#### Aim
Which lines in the entries below contain the word "should" with matching case? Extract each of those lines in full.

#### Data excerpts
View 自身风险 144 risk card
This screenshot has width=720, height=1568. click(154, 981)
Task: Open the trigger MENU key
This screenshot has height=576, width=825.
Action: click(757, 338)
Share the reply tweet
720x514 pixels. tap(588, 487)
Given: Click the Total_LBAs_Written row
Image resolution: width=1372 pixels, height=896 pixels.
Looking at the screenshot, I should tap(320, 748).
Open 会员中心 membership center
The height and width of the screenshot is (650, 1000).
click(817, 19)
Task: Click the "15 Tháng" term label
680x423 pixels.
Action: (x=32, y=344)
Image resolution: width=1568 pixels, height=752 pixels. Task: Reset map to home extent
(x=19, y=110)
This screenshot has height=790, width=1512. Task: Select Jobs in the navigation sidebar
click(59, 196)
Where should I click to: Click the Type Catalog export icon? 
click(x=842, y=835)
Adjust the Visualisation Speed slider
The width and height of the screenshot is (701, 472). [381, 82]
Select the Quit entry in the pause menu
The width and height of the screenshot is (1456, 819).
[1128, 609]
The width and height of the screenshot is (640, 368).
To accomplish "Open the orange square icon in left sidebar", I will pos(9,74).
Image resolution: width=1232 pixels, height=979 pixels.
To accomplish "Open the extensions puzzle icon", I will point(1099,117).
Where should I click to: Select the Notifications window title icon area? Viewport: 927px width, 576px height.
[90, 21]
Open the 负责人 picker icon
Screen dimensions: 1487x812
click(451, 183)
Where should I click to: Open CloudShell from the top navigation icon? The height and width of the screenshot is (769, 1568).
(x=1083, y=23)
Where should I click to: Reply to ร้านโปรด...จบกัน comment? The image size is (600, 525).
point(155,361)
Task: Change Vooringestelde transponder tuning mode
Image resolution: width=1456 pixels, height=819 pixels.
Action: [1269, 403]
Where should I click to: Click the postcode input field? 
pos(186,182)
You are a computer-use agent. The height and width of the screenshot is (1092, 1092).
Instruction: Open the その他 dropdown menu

#### Output
Looking at the screenshot, I should tap(320, 748).
Where should I click to: Click the Type Catalog export icon? 
Where should I click to: Select the Notifications window title icon area? Viewport: 927px width, 576px height.
Where should I click to: Open CloudShell from the top navigation icon? The height and width of the screenshot is (769, 1568).
Where should I click to: Reply to ร้านโปรด...จบกัน comment? The image size is (600, 525).
Where should I click to: Click the postcode input field? 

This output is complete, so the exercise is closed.